Yelverton later argued that Theresa did not believe that either of the ceremonies was a valid marriage.[8] He was married on 26 June 1858, to Emily Marianne née Ashworth, daughter of Charles Ashworth and widow of Edward Forbes.[2] [9] Officiating was Edward Ramsay of the Scottish Episcopal Church. Theresa heard of this marriage three days later, and on 30 June a Catholic cleric showed Ramsay a copy of the certificate of the August 1857 Irish ceremony.[10]
The immediate consequence was that Theresa applied to the Edinburgh procurator fiscal, and Yelverton was put in Calton Jail on a bigamy charge. The charge was later dropped. Yelverton asked for a further court declaration that he was not married to Theresa, and further legal proceedings ensued.[10]
There was then a series of trials: most notably, Thelwall v. Yelverton, between 21 February and 4 March 1861. Its outcome was validation of both the ceremonies. Then on appeal the Court of Session annulled Theresa's marriage to Yelverton.[2]

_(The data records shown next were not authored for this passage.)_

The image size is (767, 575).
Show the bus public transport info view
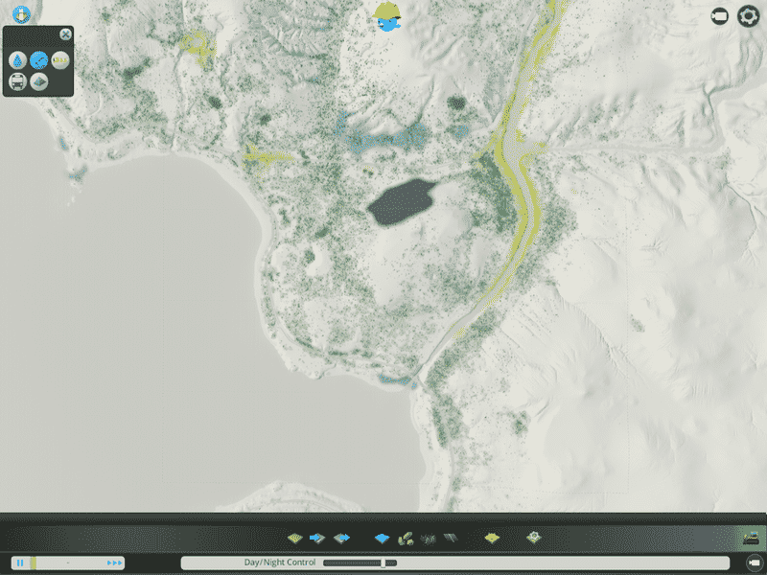coord(18,81)
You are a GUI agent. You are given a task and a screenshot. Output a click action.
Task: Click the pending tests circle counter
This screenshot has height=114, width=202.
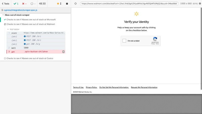click(33, 4)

Towards the end of the legal processes, Theresa in 1867 made a "reference to oath" (an aspect of the Scottish law of evidence based on Roman law) to the House of Lords. The Lords denied the appeal based on it, which Theresa argued herself. The court cases came to an end in 1868.[11] [12] Yelverton allegedly used his influence with the House of Lords.
The legal struggle brought the couple notoriety.
"Theresa was alternately vilified and celebrated, portrayed as a victim who had been 'mercilessly abandoned' and accused of being a lascivious seducer. Sometimes she was depicted as innocent and pure, at others as a ruthless social climber. After six years of trials and appeals, she finally lost her case. In the process, however, she had become a minor celebrity."[13]
Yelverton lost his army position as an officer in the Royal Artillery, being placed on half pay.[9]
Afterwards, she led an itinerant life and supported herself by writing about her travels. Francis Farquhar wrote that she "spent the summer of 1870 in Yosemite, where she attached herself to the Hutchings family and made eyes at John Muir. He escaped to the woods, but not before she had noted enough of his conversation and his ways of life to make him over into Kenmuir, the hero of her novel."[14]
She died in 1881 in Pietermaritzburg, Natal, South Africa.
Two novels of the 1860s were based on the story and legal cases: Gentle Blood: Or, the Secret Marriage (1861) by James Roderick O'Flanagan; and A Wife and not a Wife (1867) by Cyrus Redding.[2]